Step 13. By clicking on the top left-hand side drop-down menu, you can switch between GitHub repository and live data factory mode.

Steps To Restore Data Factory Instance

After the integration, it's important to understand how this integration helps us restore our Azure Data Factory. Follow the steps below:

  • Open Data Factory Instance. Click on “Launch Studio”.

  • From the left-hand side vertical menu, click on “Manage”, then “ARM template”.

  • Click on “Import on Azure portal.”

  • Tap on “Build your own template in the editor.”

  • Open browser. Log into GitHub. Click on the repository we selected for our data factory. And open the branch and select adf_publish.

  • Click on the folder having the name same as your Data Factory as shown below.

  • Click on “ARMTemplateForFactory.json”.

  • Click on the three dots on the right and side.
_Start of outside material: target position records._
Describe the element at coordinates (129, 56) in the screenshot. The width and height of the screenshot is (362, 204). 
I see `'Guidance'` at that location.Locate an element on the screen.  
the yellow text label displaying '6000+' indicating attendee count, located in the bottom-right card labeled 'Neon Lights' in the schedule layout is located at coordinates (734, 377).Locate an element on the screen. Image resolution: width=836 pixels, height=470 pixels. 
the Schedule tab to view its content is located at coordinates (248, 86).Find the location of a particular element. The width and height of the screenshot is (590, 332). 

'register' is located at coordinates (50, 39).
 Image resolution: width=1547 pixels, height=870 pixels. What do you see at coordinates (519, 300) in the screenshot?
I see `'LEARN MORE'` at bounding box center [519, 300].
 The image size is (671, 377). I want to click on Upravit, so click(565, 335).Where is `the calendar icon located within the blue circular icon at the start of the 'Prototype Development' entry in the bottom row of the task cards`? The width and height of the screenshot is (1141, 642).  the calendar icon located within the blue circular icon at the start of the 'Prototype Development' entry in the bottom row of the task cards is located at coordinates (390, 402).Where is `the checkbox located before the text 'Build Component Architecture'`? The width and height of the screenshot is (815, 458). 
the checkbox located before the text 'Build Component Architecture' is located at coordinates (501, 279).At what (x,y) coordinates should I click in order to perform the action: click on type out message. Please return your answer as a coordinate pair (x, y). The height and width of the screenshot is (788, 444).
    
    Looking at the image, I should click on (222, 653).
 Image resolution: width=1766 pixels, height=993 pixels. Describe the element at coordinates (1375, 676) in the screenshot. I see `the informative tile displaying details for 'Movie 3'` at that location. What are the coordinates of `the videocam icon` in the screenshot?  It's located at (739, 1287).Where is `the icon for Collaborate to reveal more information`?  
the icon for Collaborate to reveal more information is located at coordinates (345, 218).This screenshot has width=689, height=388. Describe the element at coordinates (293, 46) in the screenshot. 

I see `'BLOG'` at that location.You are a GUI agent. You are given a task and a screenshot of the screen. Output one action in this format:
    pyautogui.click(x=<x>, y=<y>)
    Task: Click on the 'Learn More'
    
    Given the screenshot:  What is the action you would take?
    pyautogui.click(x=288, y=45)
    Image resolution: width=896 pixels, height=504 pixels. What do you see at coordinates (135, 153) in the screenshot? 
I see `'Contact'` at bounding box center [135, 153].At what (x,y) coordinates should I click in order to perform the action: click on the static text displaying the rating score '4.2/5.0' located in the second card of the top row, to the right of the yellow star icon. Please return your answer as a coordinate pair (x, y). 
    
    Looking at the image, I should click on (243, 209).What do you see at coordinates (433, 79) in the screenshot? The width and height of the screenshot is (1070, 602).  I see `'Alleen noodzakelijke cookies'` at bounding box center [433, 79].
Then tap on “Download.”

  • Go back into the browser where the Data Factory is open, having the following screen.

  • Click on Load File. Browse into the Downloads and select “ARMTemplateForFactory.json”. Click Open.

  • Click on “Save”.

  • Then head back to the browser where GitHub is open. And download “ARMTemplateParametersForFactory.json”.

  • Open the browser of Data Factory. Click on “Edit parameters”.

  • Click on Load File. Browse to the Downloads folder and select “ARMTemplateParametersForFactory.json”. Click on Open.

  • Click on Save.

  • Select “Resource group” the same as the resource group in which the Data Factory is created.

  • Now, for the connection string, open the storage account in which linked services are created. Also, all the resources should be in the same Resource group. Scroll down the left-hand side menu and select Access keys.

  • Click on the Show box under the Connection string (key1) and click on “Copy.”

  • Paste this connection string in the data factory’s linked services connection string. Click on “Review + Create.

  • Click on “Create.”

  • As you can see in the image below, you will see the message ‘Deployment Succeeded on the top right of the page.

Conclusion

Now, we have learned how to integrate GitHub with Azure Data Factory and use that integration to restore the Azure Data Factory instance. It has a lot of underlying advantages like version control, collaboration, continuous integration and continuous deployment, branching strategies, code reuse, and biggest of them all disaster recovery.